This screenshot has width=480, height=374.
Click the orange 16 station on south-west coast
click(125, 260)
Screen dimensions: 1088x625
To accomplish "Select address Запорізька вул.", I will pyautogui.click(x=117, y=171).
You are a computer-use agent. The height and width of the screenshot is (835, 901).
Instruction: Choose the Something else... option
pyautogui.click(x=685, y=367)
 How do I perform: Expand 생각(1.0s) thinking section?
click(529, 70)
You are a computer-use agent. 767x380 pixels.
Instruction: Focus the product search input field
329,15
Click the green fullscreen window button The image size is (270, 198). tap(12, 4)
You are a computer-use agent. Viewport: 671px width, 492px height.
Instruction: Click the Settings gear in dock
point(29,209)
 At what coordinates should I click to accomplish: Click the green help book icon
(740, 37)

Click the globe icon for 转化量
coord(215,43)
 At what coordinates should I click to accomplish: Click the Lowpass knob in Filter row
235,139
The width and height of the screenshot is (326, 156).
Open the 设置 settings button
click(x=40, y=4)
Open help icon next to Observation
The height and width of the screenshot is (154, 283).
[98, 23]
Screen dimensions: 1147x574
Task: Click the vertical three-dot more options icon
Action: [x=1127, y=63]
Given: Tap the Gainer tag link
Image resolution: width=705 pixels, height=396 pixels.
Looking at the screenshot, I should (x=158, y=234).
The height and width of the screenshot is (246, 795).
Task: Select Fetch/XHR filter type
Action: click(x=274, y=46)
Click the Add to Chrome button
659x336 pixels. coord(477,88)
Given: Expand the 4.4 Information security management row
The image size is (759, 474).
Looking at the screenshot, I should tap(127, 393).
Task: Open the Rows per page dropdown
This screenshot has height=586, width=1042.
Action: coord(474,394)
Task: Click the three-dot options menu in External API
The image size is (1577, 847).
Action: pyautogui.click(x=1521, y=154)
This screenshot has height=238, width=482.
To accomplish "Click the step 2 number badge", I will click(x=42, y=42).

[WORK INSTRUCTION]: All lines from the one that contains "Task: Open the Rows per page dropdown" through the end of the listing above should be copied exactly, with nothing else.

[WRITTEN RESPONSE]:
Task: Open the Rows per page dropdown
This screenshot has height=586, width=1042.
Action: coord(474,394)
Task: Click the three-dot options menu in External API
The image size is (1577, 847).
Action: pyautogui.click(x=1521, y=154)
This screenshot has height=238, width=482.
To accomplish "Click the step 2 number badge", I will click(x=42, y=42).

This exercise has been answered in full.